THE PROBLEM -
Pull every line out of the material below and reproduce each one word for word, with no changes.

** begin INPUT ROWS **

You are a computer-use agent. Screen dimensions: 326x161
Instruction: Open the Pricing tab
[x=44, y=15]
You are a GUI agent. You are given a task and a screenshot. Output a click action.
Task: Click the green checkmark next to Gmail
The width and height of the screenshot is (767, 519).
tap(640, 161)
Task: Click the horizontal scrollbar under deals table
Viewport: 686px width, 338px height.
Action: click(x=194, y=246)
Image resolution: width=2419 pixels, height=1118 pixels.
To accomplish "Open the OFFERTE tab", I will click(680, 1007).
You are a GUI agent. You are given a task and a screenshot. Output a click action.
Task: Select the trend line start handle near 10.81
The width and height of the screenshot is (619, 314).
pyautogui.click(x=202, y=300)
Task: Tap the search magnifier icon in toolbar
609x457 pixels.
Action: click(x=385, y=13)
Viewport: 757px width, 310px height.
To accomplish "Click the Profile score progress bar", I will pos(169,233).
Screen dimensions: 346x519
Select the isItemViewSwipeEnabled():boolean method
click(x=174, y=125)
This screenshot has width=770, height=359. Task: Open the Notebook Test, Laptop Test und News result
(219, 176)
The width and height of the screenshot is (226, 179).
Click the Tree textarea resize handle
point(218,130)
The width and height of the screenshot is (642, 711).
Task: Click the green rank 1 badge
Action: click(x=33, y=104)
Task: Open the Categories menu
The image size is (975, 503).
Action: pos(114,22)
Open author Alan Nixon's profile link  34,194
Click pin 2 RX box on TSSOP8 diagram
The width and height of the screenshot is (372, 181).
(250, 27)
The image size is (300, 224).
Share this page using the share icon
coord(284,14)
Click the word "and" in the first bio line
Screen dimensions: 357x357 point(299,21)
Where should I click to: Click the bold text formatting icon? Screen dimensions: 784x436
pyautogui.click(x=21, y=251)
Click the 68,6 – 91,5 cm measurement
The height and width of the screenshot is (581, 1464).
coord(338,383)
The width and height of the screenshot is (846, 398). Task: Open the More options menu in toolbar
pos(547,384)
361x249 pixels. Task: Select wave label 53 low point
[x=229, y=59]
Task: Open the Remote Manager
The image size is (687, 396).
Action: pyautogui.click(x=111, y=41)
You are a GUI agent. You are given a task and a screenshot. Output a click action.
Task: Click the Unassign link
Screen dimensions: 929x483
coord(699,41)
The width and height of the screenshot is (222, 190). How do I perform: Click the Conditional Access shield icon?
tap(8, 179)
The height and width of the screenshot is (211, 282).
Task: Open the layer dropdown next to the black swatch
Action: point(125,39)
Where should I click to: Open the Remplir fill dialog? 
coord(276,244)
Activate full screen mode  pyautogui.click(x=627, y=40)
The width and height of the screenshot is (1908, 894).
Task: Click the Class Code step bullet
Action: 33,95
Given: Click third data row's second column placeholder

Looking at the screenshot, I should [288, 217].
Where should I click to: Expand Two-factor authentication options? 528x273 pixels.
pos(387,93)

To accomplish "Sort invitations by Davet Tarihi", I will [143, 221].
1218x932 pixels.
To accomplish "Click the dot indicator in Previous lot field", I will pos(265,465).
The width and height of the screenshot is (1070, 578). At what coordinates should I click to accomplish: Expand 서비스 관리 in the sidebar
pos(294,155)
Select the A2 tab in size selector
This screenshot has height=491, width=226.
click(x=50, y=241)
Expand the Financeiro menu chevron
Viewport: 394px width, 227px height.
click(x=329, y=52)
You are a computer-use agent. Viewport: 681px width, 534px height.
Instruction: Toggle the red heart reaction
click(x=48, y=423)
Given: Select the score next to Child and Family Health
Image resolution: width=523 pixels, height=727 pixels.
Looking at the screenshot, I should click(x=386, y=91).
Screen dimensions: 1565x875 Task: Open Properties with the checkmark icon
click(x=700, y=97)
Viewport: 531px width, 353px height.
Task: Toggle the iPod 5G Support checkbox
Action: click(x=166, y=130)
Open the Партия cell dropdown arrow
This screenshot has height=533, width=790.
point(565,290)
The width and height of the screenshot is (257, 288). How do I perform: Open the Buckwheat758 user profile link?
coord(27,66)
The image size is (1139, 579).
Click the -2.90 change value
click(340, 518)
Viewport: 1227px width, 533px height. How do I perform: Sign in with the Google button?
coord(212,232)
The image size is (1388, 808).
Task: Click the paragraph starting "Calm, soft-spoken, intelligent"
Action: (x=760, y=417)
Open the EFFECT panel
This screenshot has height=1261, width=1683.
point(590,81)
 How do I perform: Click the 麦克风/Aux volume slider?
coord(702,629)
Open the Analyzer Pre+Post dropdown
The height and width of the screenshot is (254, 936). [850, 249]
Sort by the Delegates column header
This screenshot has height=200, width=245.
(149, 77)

** end INPUT ROWS **

EXERCISE RESPONSE -
You are a computer-use agent. Screen dimensions: 326x161
Instruction: Open the Pricing tab
[x=44, y=15]
You are a GUI agent. You are given a task and a screenshot. Output a click action.
Task: Click the green checkmark next to Gmail
The width and height of the screenshot is (767, 519).
tap(640, 161)
Task: Click the horizontal scrollbar under deals table
Viewport: 686px width, 338px height.
Action: click(x=194, y=246)
Image resolution: width=2419 pixels, height=1118 pixels.
To accomplish "Open the OFFERTE tab", I will click(680, 1007).
You are a GUI agent. You are given a task and a screenshot. Output a click action.
Task: Select the trend line start handle near 10.81
The width and height of the screenshot is (619, 314).
pyautogui.click(x=202, y=300)
Task: Tap the search magnifier icon in toolbar
609x457 pixels.
Action: click(x=385, y=13)
Viewport: 757px width, 310px height.
To accomplish "Click the Profile score progress bar", I will pos(169,233).
Screen dimensions: 346x519
Select the isItemViewSwipeEnabled():boolean method
click(x=174, y=125)
This screenshot has width=770, height=359. Task: Open the Notebook Test, Laptop Test und News result
(219, 176)
The width and height of the screenshot is (226, 179).
Click the Tree textarea resize handle
point(218,130)
The width and height of the screenshot is (642, 711).
Task: Click the green rank 1 badge
Action: click(x=33, y=104)
Task: Open the Categories menu
The image size is (975, 503).
Action: pos(114,22)
Open author Alan Nixon's profile link  34,194
Click pin 2 RX box on TSSOP8 diagram
The width and height of the screenshot is (372, 181).
(250, 27)
The image size is (300, 224).
Share this page using the share icon
coord(284,14)
Click the word "and" in the first bio line
Screen dimensions: 357x357 point(299,21)
Where should I click to: Click the bold text formatting icon? Screen dimensions: 784x436
pyautogui.click(x=21, y=251)
Click the 68,6 – 91,5 cm measurement
The height and width of the screenshot is (581, 1464).
coord(338,383)
The width and height of the screenshot is (846, 398). Task: Open the More options menu in toolbar
pos(547,384)
361x249 pixels. Task: Select wave label 53 low point
[x=229, y=59]
Task: Open the Remote Manager
The image size is (687, 396).
Action: pyautogui.click(x=111, y=41)
You are a GUI agent. You are given a task and a screenshot. Output a click action.
Task: Click the Unassign link
Screen dimensions: 929x483
coord(699,41)
The width and height of the screenshot is (222, 190). How do I perform: Click the Conditional Access shield icon?
tap(8, 179)
The height and width of the screenshot is (211, 282).
Task: Open the layer dropdown next to the black swatch
Action: point(125,39)
Where should I click to: Open the Remplir fill dialog? 
coord(276,244)
Activate full screen mode  pyautogui.click(x=627, y=40)
The width and height of the screenshot is (1908, 894).
Task: Click the Class Code step bullet
Action: 33,95
Given: Click third data row's second column placeholder

Looking at the screenshot, I should [288, 217].
Where should I click to: Expand Two-factor authentication options? 528x273 pixels.
pos(387,93)

To accomplish "Sort invitations by Davet Tarihi", I will [143, 221].
1218x932 pixels.
To accomplish "Click the dot indicator in Previous lot field", I will pos(265,465).
The width and height of the screenshot is (1070, 578). At what coordinates should I click to accomplish: Expand 서비스 관리 in the sidebar
pos(294,155)
Select the A2 tab in size selector
This screenshot has height=491, width=226.
click(x=50, y=241)
Expand the Financeiro menu chevron
Viewport: 394px width, 227px height.
click(x=329, y=52)
You are a computer-use agent. Viewport: 681px width, 534px height.
Instruction: Toggle the red heart reaction
click(x=48, y=423)
Given: Select the score next to Child and Family Health
Image resolution: width=523 pixels, height=727 pixels.
Looking at the screenshot, I should click(x=386, y=91).
Screen dimensions: 1565x875 Task: Open Properties with the checkmark icon
click(x=700, y=97)
Viewport: 531px width, 353px height.
Task: Toggle the iPod 5G Support checkbox
Action: click(x=166, y=130)
Open the Партия cell dropdown arrow
This screenshot has height=533, width=790.
point(565,290)
The width and height of the screenshot is (257, 288). How do I perform: Open the Buckwheat758 user profile link?
coord(27,66)
The image size is (1139, 579).
Click the -2.90 change value
click(340, 518)
Viewport: 1227px width, 533px height. How do I perform: Sign in with the Google button?
coord(212,232)
The image size is (1388, 808).
Task: Click the paragraph starting "Calm, soft-spoken, intelligent"
Action: (x=760, y=417)
Open the EFFECT panel
This screenshot has height=1261, width=1683.
point(590,81)
 How do I perform: Click the 麦克风/Aux volume slider?
coord(702,629)
Open the Analyzer Pre+Post dropdown
The height and width of the screenshot is (254, 936). [850, 249]
Sort by the Delegates column header
This screenshot has height=200, width=245.
(149, 77)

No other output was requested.